I never could figure why anyone came here in the first place. Start a rock farm but not much else. I guess it was a bit balmier a few centuries back when they sold building plots here and everyone was dying to get out of Norway, start a little organic vineyard and artisanal cheese operation. Still, how they could ever sell this place as "Greenland" beats all. The gumption these salesman have is something, I tell you. Nothing "green" about this dump, unless you count the moss on the rocks.

They shoulda spotted something was wrong when the only people they ever run into hereabouts was these Inuits, who'd just stand around in little knots, staring like eedjits before they'd bugger off again in their walrus-hide boats. Oddest bunch of people, I tell you. Annoying is the word. Keep the damn whale-and-walrus market and welcome to it, was my take on the matter of Inuits.
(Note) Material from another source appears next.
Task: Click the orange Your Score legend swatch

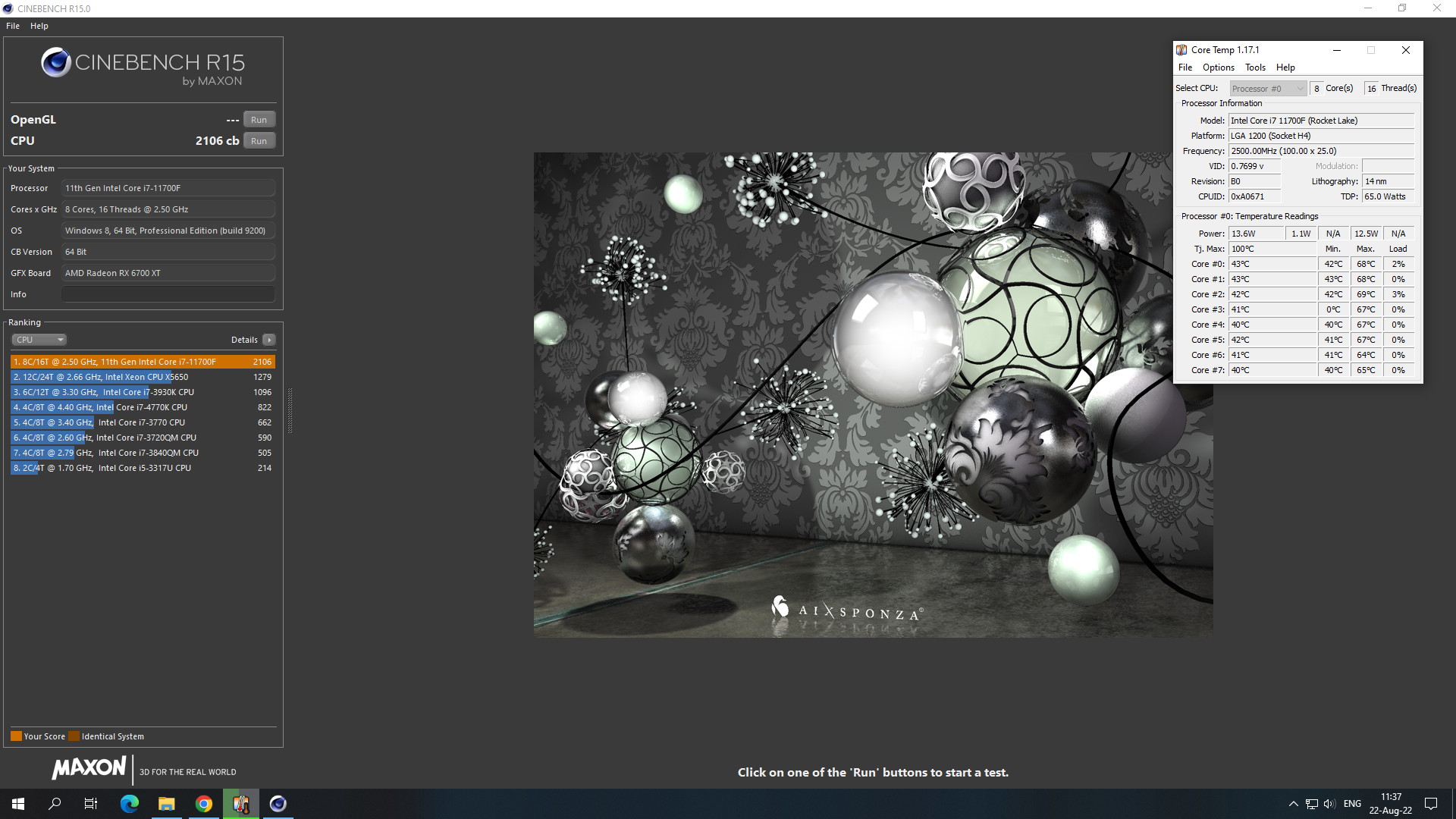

Well, and I mean it was one damn thing after another - first it started to get colder, not all at once but over a few decades the mean temperature dropped like a stone. "Mean temperature" is about right, about as mean as it gets. So all the cows died and everyone went to sheep and goat herding. But hell, I'm not a shepherd, never was cut out for that business. I'm a cow man, always was. Daddy always said, if you can't make cheese out of it, it ain't worth putting in a skin bucket. And then damned if all the sheep and goats didn't up and die. Okay by me, says I to the wife.

Which left seals. Seals every darned place you looked. Couldn't hardly walk about the place without stepping on a seal. And you can't herd the consarned things, most contrary animal I ever saw outside of a goat maybe. Try to move them along, they'll all lie down and bask or whatever the hell they call it that seals do. Or wake 'em up, they'll all head straight for the water and bask in it. No managing the damned things. Sure, they're all organic and free-range and what have you, but that comes at a price if you get my drift.


Best way to manage a seal, far as I can tell, is kill it. Then eat it. Which gets old real quick. There's nothing like a steady diet of seal to make a feller smell funny overnight. Keeps the wife in the next room, which a feller don't want all the time, if you see what I mean.


 But once we started dealing in seals, no one ever stopped on the beach any longer - never saw another boat come by, trading dried up, you couldn't get nothing - axe, adze or augur - for love nor money. Worst of it is, we ain't even played in a Super Bowl since 1976. Never mind won a Super Bowl.